The CAD has been trading in a tight range over the last five days, ranging from no less than 0.9960 to no more than 1.010. With such a tight range, the CAD’s trading value has become much lower to high volume day traders. There is just not enough movement to warrant an all out trading attack upon the CAD since there are no signs that it will be moving drastically in the near future. This currency is staying within its channel of support and it is not a good idea to tie up money in the CAD until movement becomes a bit more noticeable.
Still, this market consolidation won’t last forever. Any pullbacks in the market are expected to stay above 0.9900, making this number a good stop-loss point for prospective traders. There is anticipation that the currency, if it goes above 1.0035, might be looking to retrace some of its previous highs. Back in October, the CAD was up above 1.0600 and this could be possible yet again if traders jump on the currency when it starts showing signs of life once more.

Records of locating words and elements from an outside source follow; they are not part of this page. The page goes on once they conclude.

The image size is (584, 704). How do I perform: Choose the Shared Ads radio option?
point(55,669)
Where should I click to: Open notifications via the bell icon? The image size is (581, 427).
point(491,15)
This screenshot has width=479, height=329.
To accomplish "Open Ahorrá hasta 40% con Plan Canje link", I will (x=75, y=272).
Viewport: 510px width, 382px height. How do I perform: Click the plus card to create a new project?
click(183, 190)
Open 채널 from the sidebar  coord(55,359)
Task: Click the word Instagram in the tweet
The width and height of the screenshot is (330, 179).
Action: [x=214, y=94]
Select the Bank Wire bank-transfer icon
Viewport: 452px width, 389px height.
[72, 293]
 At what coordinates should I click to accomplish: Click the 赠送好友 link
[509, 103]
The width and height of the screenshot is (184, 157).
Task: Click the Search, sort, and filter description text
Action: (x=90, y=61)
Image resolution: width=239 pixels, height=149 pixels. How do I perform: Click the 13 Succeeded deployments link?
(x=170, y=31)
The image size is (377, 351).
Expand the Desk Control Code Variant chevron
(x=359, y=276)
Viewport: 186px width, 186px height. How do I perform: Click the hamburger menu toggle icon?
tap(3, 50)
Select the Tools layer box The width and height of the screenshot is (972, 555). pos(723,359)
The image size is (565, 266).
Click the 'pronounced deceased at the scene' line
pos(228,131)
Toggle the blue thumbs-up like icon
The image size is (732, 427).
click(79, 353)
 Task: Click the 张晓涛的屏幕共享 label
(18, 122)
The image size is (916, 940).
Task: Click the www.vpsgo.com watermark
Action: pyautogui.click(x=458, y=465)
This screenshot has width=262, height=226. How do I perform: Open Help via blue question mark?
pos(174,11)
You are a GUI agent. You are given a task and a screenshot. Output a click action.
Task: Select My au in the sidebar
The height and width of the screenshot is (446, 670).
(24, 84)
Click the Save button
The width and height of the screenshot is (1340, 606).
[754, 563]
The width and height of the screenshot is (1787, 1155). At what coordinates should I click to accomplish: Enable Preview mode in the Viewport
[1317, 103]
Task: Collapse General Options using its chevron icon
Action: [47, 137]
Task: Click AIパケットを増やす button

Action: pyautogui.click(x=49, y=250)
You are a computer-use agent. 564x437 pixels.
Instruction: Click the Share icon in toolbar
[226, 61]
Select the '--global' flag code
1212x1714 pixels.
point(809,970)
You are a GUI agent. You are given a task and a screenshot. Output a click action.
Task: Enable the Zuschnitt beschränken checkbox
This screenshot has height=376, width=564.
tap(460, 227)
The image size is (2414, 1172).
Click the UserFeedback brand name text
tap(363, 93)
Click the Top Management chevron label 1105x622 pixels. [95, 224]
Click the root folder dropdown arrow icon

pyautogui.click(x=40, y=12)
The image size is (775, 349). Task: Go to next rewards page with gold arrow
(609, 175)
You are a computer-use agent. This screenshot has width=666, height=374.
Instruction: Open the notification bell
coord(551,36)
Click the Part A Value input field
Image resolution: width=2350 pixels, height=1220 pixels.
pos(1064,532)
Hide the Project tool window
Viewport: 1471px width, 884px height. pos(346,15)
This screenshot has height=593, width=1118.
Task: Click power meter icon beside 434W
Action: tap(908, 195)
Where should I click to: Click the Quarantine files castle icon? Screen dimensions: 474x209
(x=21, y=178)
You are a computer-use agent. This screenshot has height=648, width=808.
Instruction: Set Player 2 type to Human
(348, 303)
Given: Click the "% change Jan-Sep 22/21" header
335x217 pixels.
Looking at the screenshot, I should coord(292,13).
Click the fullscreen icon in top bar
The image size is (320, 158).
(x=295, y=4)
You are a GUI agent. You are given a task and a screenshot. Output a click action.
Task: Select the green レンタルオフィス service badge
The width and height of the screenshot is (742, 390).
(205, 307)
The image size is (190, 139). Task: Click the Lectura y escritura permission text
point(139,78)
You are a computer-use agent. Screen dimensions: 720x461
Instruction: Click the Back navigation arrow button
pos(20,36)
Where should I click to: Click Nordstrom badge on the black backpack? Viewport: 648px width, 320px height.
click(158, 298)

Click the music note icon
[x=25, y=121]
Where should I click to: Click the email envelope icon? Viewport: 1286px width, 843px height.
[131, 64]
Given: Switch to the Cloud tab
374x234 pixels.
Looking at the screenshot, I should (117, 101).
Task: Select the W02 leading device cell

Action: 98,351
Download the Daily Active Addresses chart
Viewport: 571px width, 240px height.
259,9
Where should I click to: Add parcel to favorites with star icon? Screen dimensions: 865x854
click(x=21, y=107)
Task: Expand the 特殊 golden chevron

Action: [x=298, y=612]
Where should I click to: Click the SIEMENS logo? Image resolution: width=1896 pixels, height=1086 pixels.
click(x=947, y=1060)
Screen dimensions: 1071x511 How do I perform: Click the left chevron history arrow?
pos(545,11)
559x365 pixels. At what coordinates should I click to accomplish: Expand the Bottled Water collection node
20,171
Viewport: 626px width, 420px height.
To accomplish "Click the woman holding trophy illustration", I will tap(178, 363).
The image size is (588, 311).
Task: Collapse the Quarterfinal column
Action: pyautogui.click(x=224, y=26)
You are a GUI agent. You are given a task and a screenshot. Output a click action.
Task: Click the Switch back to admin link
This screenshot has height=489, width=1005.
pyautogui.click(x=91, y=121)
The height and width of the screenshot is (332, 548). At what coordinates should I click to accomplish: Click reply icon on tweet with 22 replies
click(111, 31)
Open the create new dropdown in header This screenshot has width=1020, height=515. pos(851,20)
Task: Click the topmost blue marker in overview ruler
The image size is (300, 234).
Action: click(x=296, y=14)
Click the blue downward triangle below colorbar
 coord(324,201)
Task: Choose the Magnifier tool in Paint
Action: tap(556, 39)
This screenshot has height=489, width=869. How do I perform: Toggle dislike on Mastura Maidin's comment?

Until then, it’s probably a good idea to stay away from this Canadian dollar pair. The lack of volatility isn’t necessarily a bad thing, but it does mean that the near future’s movement will be consolidated as the trading world waits for something to alter this. If you are looking to unload dollars, there are plenty of opportunities within the Euro market to get a good deal with your USDs. The Euro and the British pound sterling are all struggling at low prices because of the European debt crisis. This crisis will not last forever and it is almost certain that these levels will rebound. The Euro especially has dropped in value over the last week as traders around the world wait impatiently for a final agreement to be reached regarding Greece’s debt problems. The Euro Zone will most certainly recover from this, although it might be a few months in the future before this happens. If you are looking for a long term currency trade, going long in the Euro might be your best bet. In the meantime shorting the Euro might be a good call, at least until debt talks have concluded.